PROBLEM STATEMENT — Copy out the lines below word for word, leaving out the pictures.
+++ TASK MATERIAL
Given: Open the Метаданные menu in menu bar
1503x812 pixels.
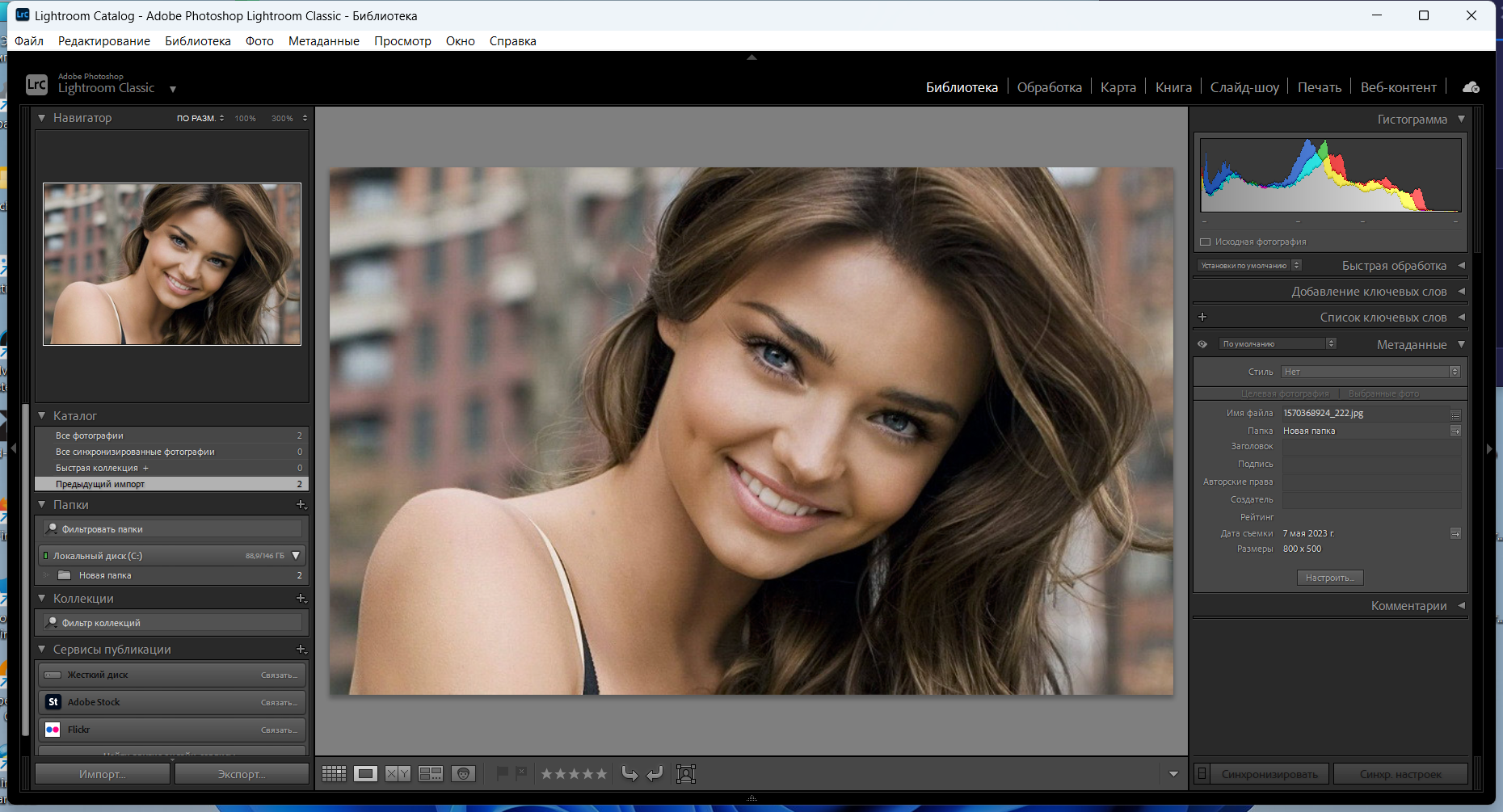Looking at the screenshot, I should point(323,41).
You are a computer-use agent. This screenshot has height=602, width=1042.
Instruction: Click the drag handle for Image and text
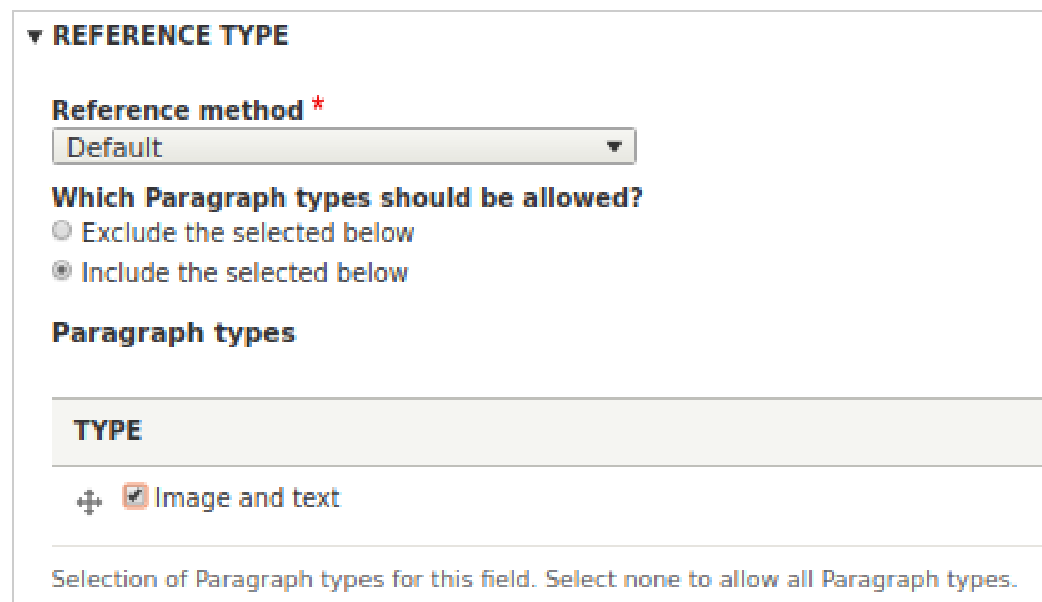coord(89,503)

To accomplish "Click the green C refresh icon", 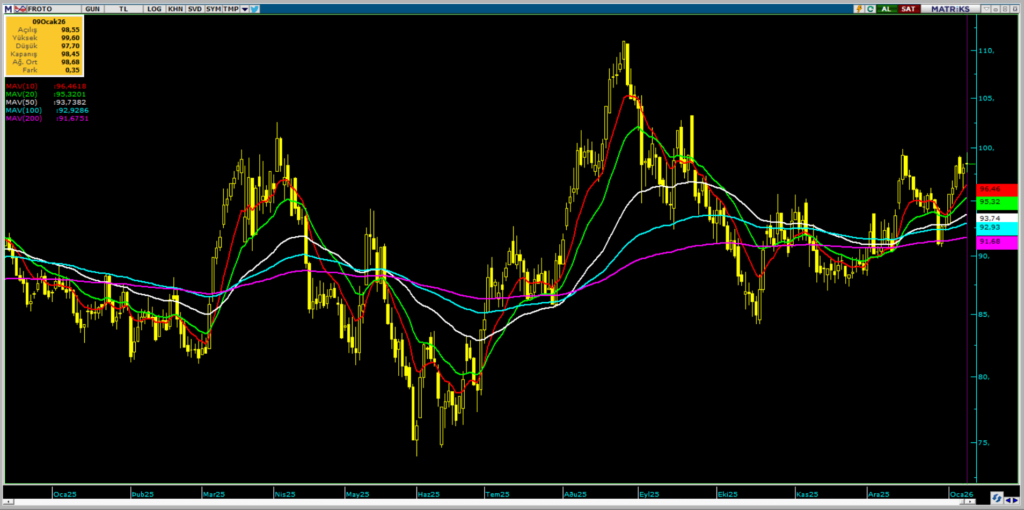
++++++
WRITTEN SOLUTION —
Given: Open the Метаданные menu in menu bar
1503x812 pixels.
Looking at the screenshot, I should point(323,41).
You are a computer-use agent. This screenshot has height=602, width=1042.
Instruction: Click the drag handle for Image and text
coord(89,503)

To accomplish "Click the green C refresh icon", 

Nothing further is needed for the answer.